A concrete example of the rapidity of electronics manufacture is illustrated at Tyco Electronics’ Guangdong manufacturing plant in China, which produces electronic and electric components, including connectors and cable assemblies, at a production yield of 1,000 sets of equipment per day and a rate of up to 1,200 parts per minute. Due to the high-speed nature of the production process, random in-line inspection was conventionally used to inspect parts for defects. However, this method ultimately generated waste and therefore a vision system from Cognex was implemented to provide 100 per cent in-line inspection and reduce the number of rejects further down the production line.

As Cao Wuxiu, senior vision engineer of Guangdong Tyco Electronics Stamping Department, says, machine vision has already been used within the production process for eight years for quality control. ‘In conventional quality control, the product quality is primarily monitored via random inspection; therefore, it is difficult to detect some intermittent shortages of quality,’ Wuxiu says.

Cognex’s In-Sight 5100 vision system, implemented by Cognex’s partner, Shanghai Ximing Vision Technology, was used to provide 100 per cent in-line inspection. A telecentric lens was also used to overcome the large scene depth involved in production process. All sizes of products could be tested in order to judge whether they lack a pin – the most common defect – and the inspection platform was set up to collect flawed product data and display a size and trend chart of all products on the interface.
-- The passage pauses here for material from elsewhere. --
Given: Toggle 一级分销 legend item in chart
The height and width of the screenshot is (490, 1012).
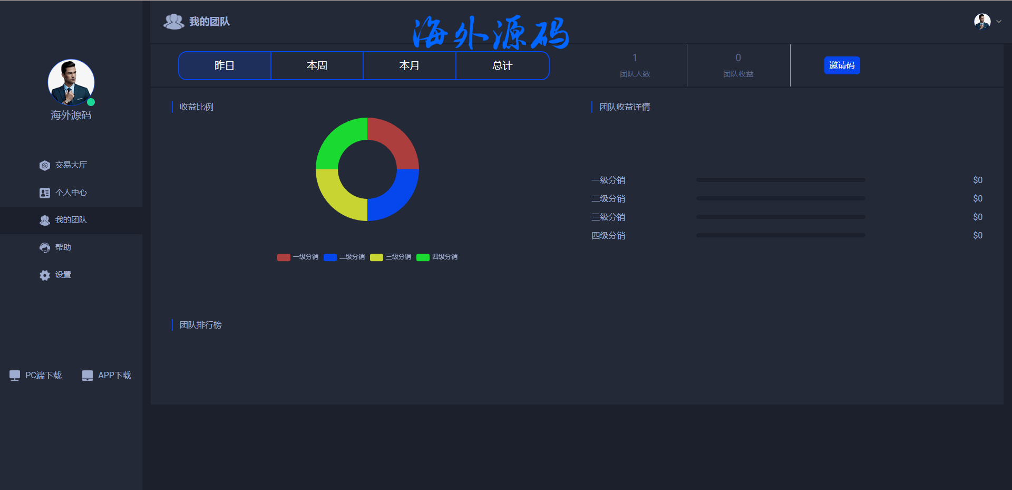Looking at the screenshot, I should click(298, 257).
Wuxiu states that using the new system, costs can be reduced through improved quality control, and because the vision system provides 100 per cent in-line inspection, product defects can be identified at an early stage and product rejection can be kept to a minimum. At the same time, the condition of the production device can be indicated via the inspection data of the vision system, thereby providing product stability through being able to replace parts when defects arise.
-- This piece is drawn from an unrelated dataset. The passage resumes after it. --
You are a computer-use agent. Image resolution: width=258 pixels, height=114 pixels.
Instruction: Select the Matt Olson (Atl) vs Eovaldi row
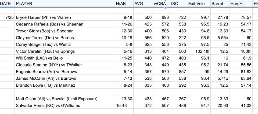pyautogui.click(x=129, y=99)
The highly automated production processes present in the electronics industry have meant that machine vision is relied upon heavily for placing parts and as an inspection tool. In addition to cameras for inspection, vision is also used in the form of barcode or data matrix readers for traceability purposes, as many components will contain some form of unique identifier. The range of imaging techniques required will continue to grow and machine vision will be a key part of electronics production as components and circuit boards continue to shrink in size.